Suggested IoT privacy practices parallel those in place today for general web services, yet the sensitivity of IoT data tied directly to an individual and the form factors used present additional challenges and concerns.
Key recommendations here include sufficient notice in a format consumers can easily access (preferably before purchase), limitations on data sharing with third parties (who may be integrally involved in delivering the service), data retention policies and clearly defined implications of a customer’s refusal to accept a privacy policy (e.g., how much of my smart TV is usable if I don’t accept the policy?).
Perhaps the most concerning issue is the ticking time bomb of sustainability, or ensuring IoT devices remain secure long-term, throughout their entire life cycle. New paradigms are present here — who would have previously considered software upgrades for garage door openers or washing machines that might impact security or privacy?

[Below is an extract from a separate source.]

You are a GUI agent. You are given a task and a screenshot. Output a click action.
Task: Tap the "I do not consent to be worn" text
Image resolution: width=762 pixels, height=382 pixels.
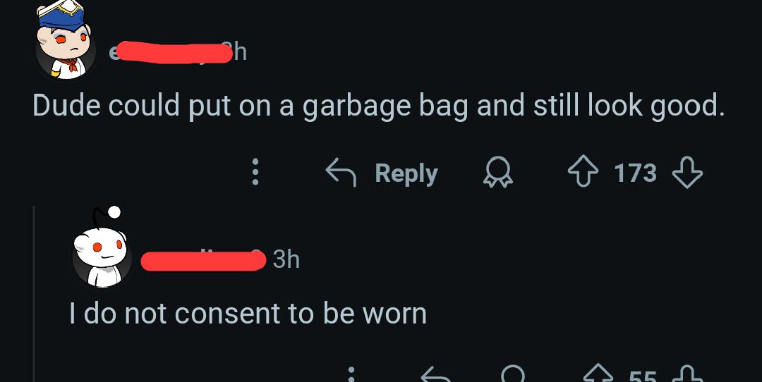(x=248, y=313)
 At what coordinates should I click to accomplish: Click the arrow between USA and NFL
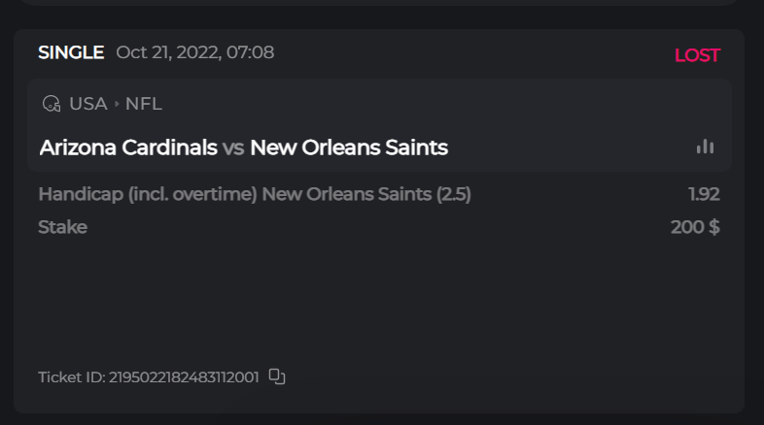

Contrary to the mobile device market, which has a relatively short half-life, the useful life of IoT devices, especially in the home, is much longer. The concept of “security and privacy by design” for manufacturers is critical here — they must take a long-term view of the offerings in the context of overall use, designing products and services that can keep pace with security and communication protocols that evolve over time.
Key issues include support timeframes (e.g., how long will the software/service be supported, even if the device is long out of warranty or has been replaced by newer models), compatibility issues (e.g., if an upgrade causes incompatibility, can I roll back?) and functionality in light of connectivity or policy issues (e.g., what still works on my smart device if it’s not connected, and what still works if I don’t do an upgrade or refuse to accept an updated privacy policy?).
Working through all these issues now allows manufacturers to incorporate the concepts into the design of products, services and associated policies, thereby helping to protect consumers from potential abuse and harm.
The framework is intended to serve as a foundation for any IoT certification program that might be considered.